The head is dark sooty brown, mainly on face and crown, fading into paler brownish-grey on nape and rear neck.
The bill is black, with narrow pale blue line along the cutting edge of the lower mandible. The eyes are dark brown with conspicuous partial white eyering on both upper and lower half of the eye. Legs and webbed feet are pale pinkish-grey.
Both adults are similar.

The juvenile resembles adult, but it has usually duller, mostly grey, eyering, flight feathers’ shafts and bill pattern.
The chick has pale greyish down. On the head, the face is darker with white loral area and broad eyering.

The Light-mantled Albatross has circumpolar range in Southern Ocean. It breeds from South Georgia E to Campbell and Antipodes Islands.

The Light-mantled Albatross is pelagic and marine. It usually occurs in colder waters than P. fusca, over the continental shelf but also in deeper waters in Southern Ocean.
It breeds on remote sub-Antarctic islands and rocky islets. The nest-site is established on cliff ledges and steep slopes. However, it may also nest inland, among tussock grass and ferns.

The Light-mantled Albatross, like other albatrosses, produces the typical rattling sound by quick bill-clattering. Cries, grunts and moans are heard too during displays. It is silent at sea but it gives eerie calls in flight.

The Light-mantled Albatross feeds mainly on cephalopods such as squid and octopus, caught at night. It also consumes fish, krill, crustaceans and floating carrion.
It forages at sea. The preys are caught by surface-seizing, while floating on the water. It plucks the food items with the bill.
It may occasionally perform surface-diving by diving underwater while floating, and also surface-plunging by plunging into the water while flying.
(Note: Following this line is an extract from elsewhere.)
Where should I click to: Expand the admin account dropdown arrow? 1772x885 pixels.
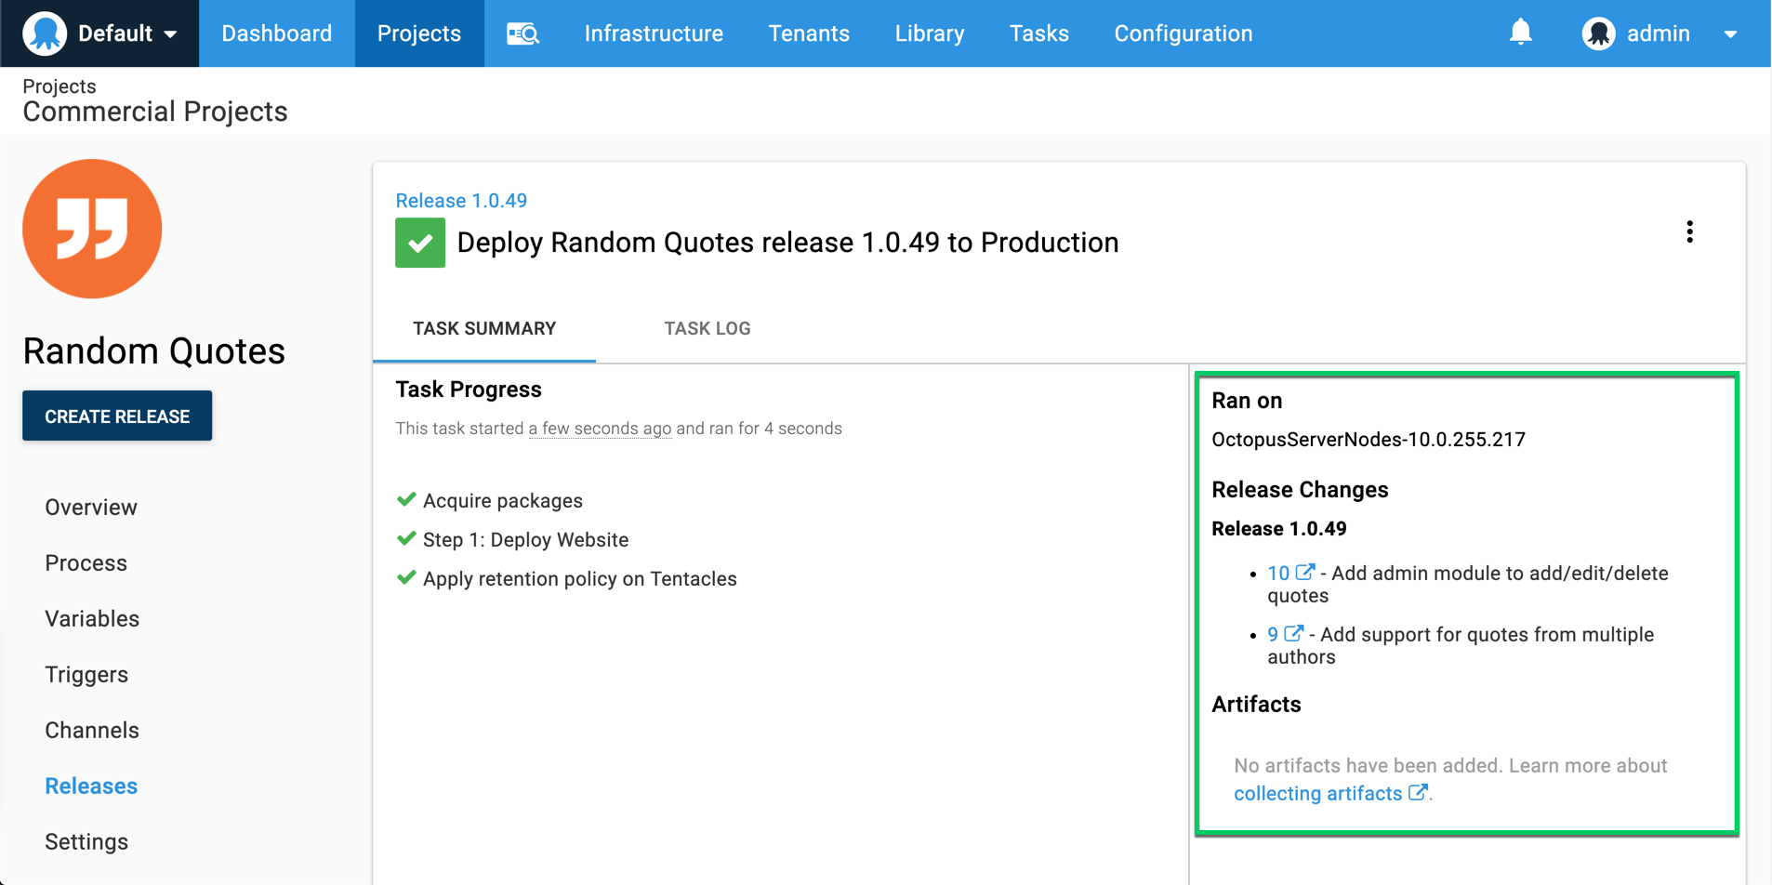click(1731, 33)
The bird is partially submerged or just below the surface.
It usually forages alone, but it may sometimes feed with the Wandering Albatross (D. exulans) and with cetaceans. It follows the fish boats too.  

The Light-mantled Albatross can start breeding at 6 years old, but usually mostly at 12 years old. This species is long-lived with a lifespan of about 30-32 years.
Mates pair for life. They perform long sequences of stereotyped postures during displays, accompanied by various sounds and calls. These displays are performed while the birds are facing each other.
The Light-mantled Albatross has low breeding productivity throughout the range. It has biennial breeding rate and one pair produces on average one young every 3-4 years.
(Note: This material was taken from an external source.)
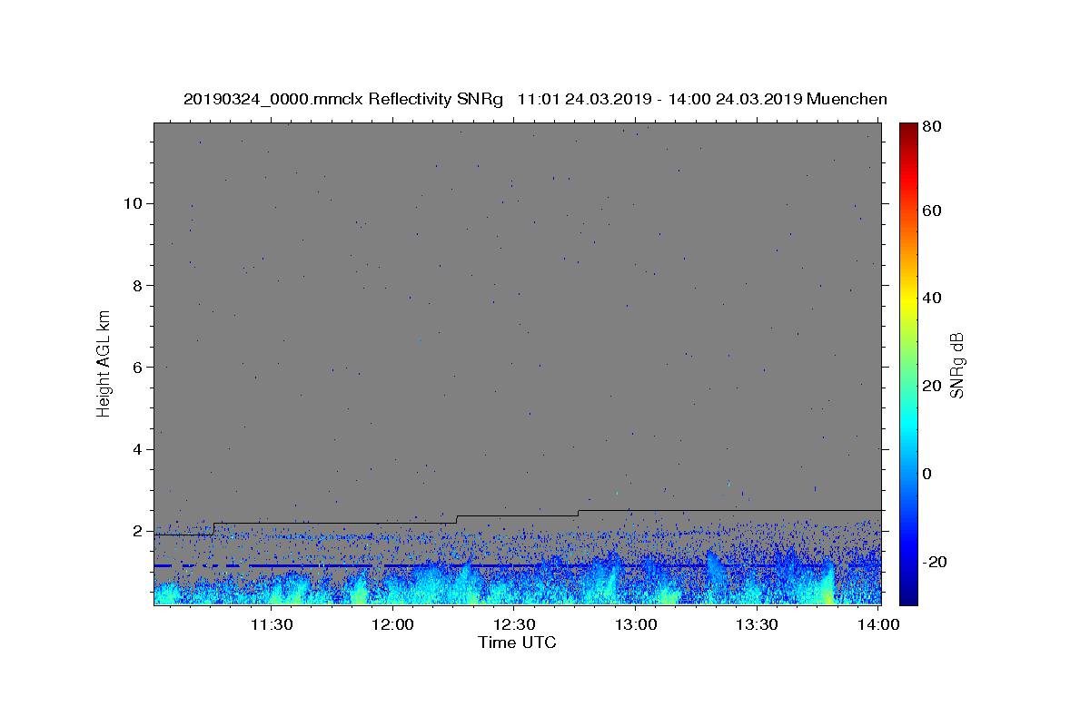Click the colorbar value 40 label

coord(931,299)
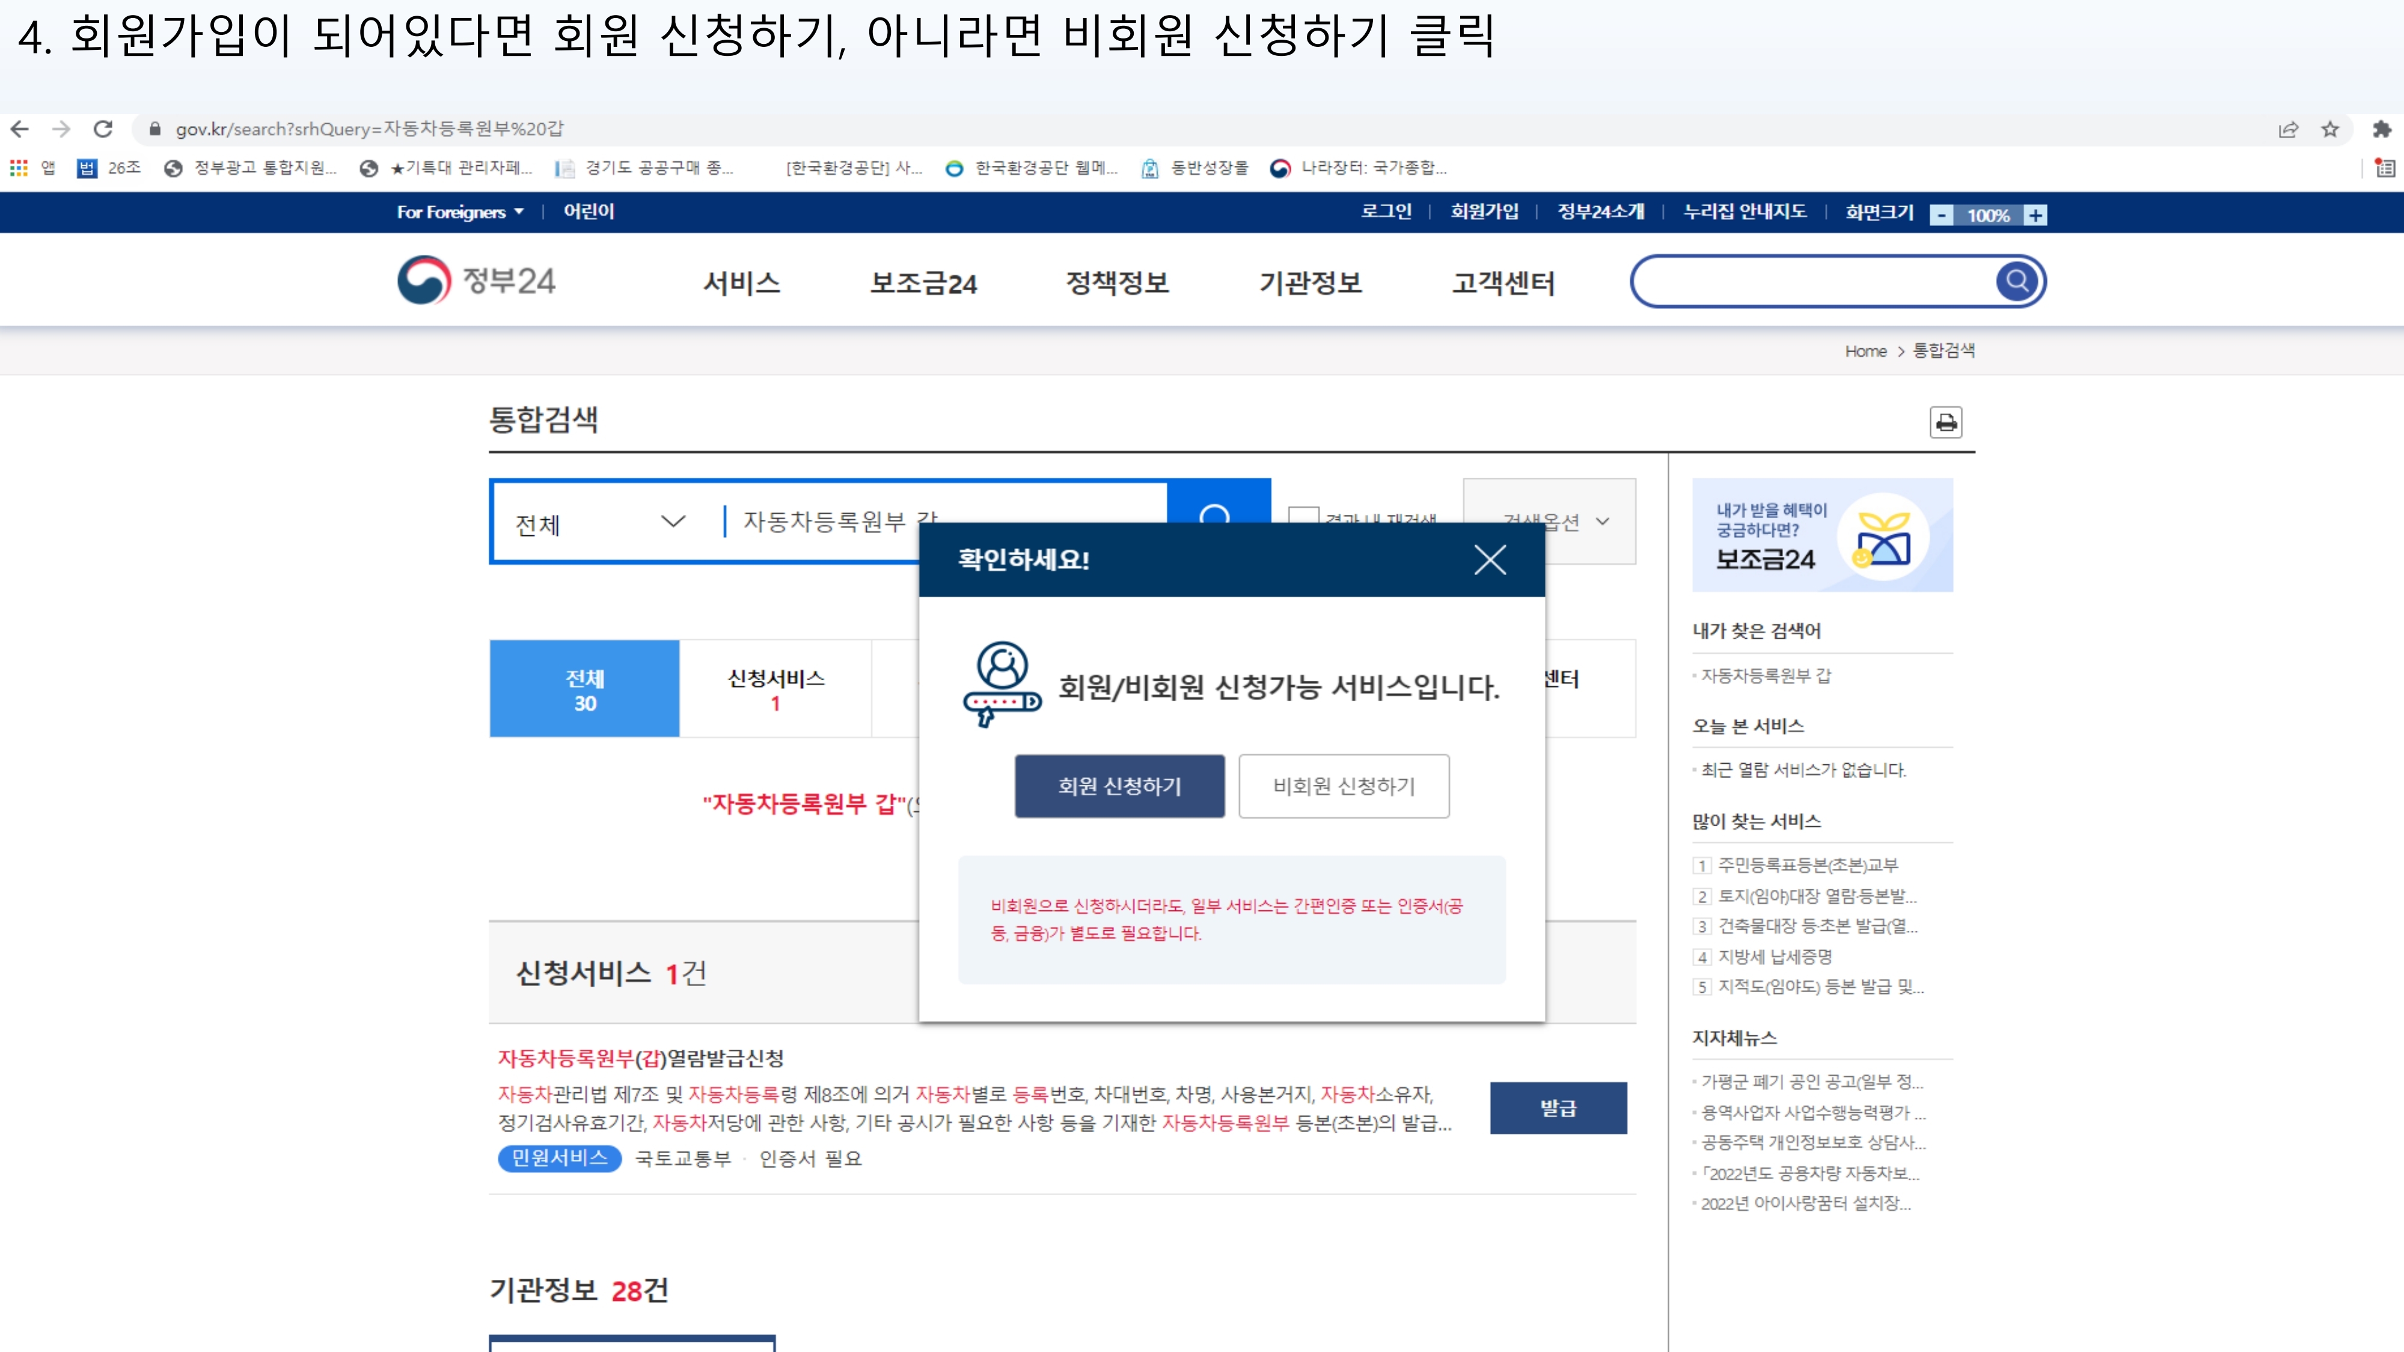Click the print icon next to 통합검색

[1946, 423]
After the breeding season, the Light-mantled Albatross disperses widely over the Southern Ocean. They travel northwards and can reach subtropical waters, depending on the pack ice expansion. They return to the colonies in September/October. Throughout the breeding season, the adults perform long-distance foraging trips, between 1500 and 2200 km from the breeding site. Short and longer foraging trips are performed alternately when they are feeding the chick.

The Light-mantled Albatross does not need to run for taking-off. It propels itself outwards from the steep slope where it is nesting. Its agile flight allows elaborated aerial courtship displays. This albatross is a graceful glider.
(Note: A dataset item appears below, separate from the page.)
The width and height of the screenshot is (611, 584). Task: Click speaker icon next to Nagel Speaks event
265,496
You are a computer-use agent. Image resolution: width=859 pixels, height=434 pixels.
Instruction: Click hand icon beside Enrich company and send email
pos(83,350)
The breeding season occurs between September/October and May/June.
The Light-mantled Albatross often breeds solitary, but it can sometimes form very loose colonies. The nest-site is established on cliff ledges and steep slopes, usually backed by rock or earth.
Both adults build a low truncated cone-shaped nest with mud and plant materials.

The female lays one single white egg with darker spots. Male and female incubate during 63-71 days, with stints of 4-24 days. The downy chick is fed by regurgitation by both parents. It fledges between 140 and 170 days after hatching.

The Light-mantled Albatross is always threatened by interactions with long line fishing operations. The bird can be injured or killed by ingestion of baited hooks when following the fish boats. In the same way, they can be killed by drowning when they are dragged underwater by the heavy fishing gear.
Introduced cats and rats, and natural avian predators kill the chicks at nest. Adults are vulnerable to marine pollution and disturbances.
The Light-mantled Albatross is currently classified as Near Threatened.